• _OBJECTIVE_:
In one to three sentences, explain why the restaurant article below calls the choice of new chef for Press "a most apropos choice."

• _TEXT EXCERPT_:
----------------------------------------

St. Helena’s Press Welcomes A Most Appropriate New Chef
It’s a most apropos choice, given that Blue Hill is renowned for its almost painstaking use of locally grown ingredients, including those from its own farms, and the fact that Press is very much a root-to-shoot, nose-to-tail steakhouse with the bulk of its provisions coming from its 13-acre Rudd Farms and Chef’s Garden.
In Kunk’s hands, the food at Press embodies the garden even more so now, as evidenced by my recent dinner there when I was invited in to dine as a guest of the restaurant. My dinner was a week ago, prior to last Sunday’s 6.0 earthquake in Napa. Fortunately, no damage occurred at Press, which is operating as usual.
Press was founded by Wine Country mover-and-shaker Leslie Rudd, who also owns Rudd Oakville Estate and Dean & DeLuca. The graceful restaurant was designed by Howard Backen, who has been responsible for the look of the Restaurant at Meadowood in St. Helena, Archetype in St. Helena, Kokkari in San Francisco, and a slew of premiere wineries including Harlan Estate, Ram’s Gate, Dana Estates and Bond Estates.

----------------------------------------

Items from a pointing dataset
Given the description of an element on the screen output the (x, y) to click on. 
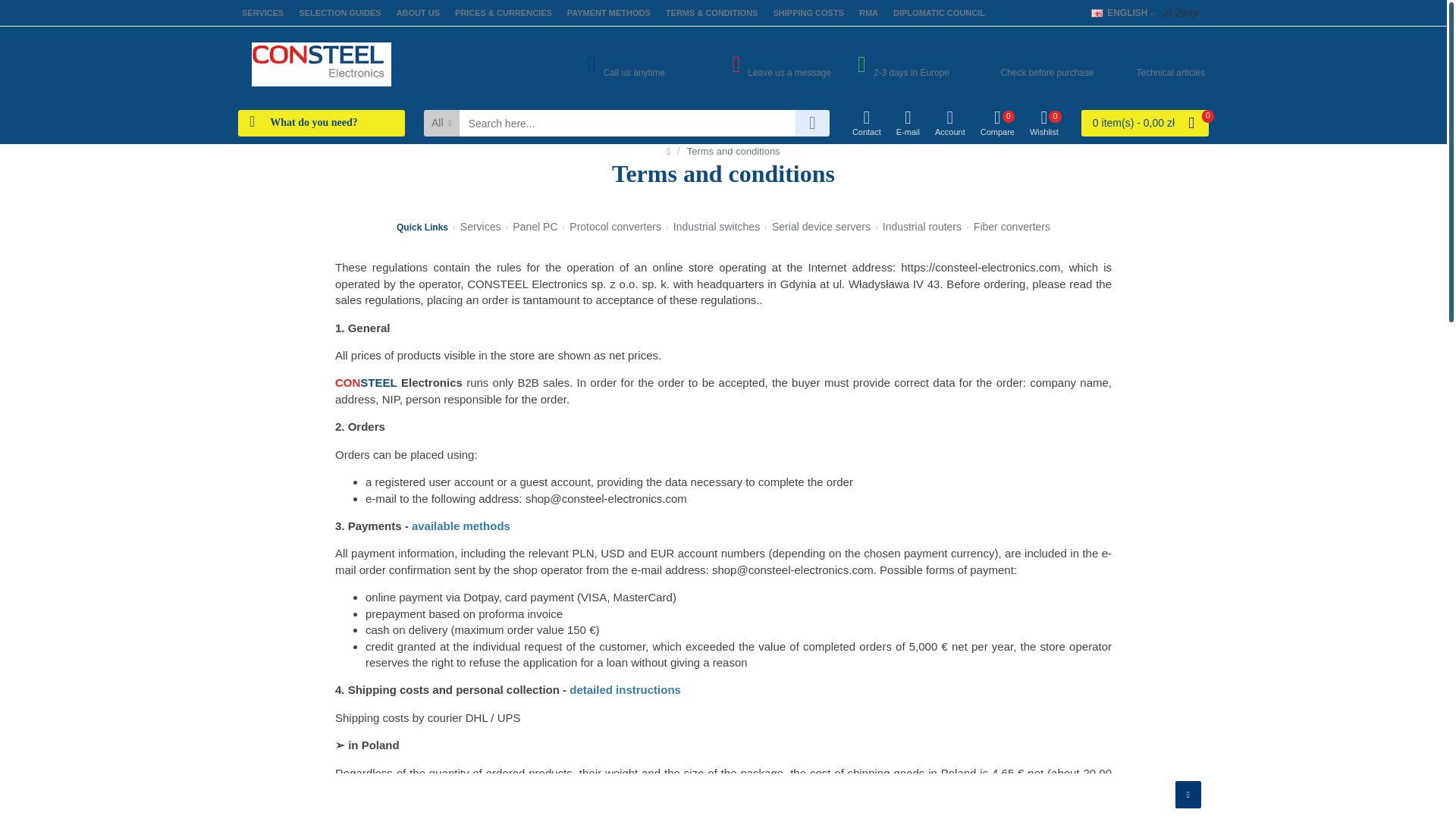
SELECTION GUIDES (339, 13)
English (1156, 63)
SHIPPING COSTS (1096, 13)
ENGLISH (775, 63)
DIPLOMATIC COUNCIL (807, 13)
SERVICES (901, 63)
RMA (1118, 12)
PAYMENT METHODS (938, 13)
CONSTEEL Electronics sp. z o.o. sp. k. (262, 13)
What do you need? (869, 13)
ABOUT US (608, 13)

----------------------------------------

• _ANSWER FOR THIS EXERCISE_:
Blue Hill is renowned for its almost painstaking use of locally grown ingredients, including those from its own farms. Press is a root-to-shoot, nose-to-tail steakhouse that gets most of its provisions from its 13-acre Rudd Farms and Chef's Garden, so the two share the same focus on produce grown close to home.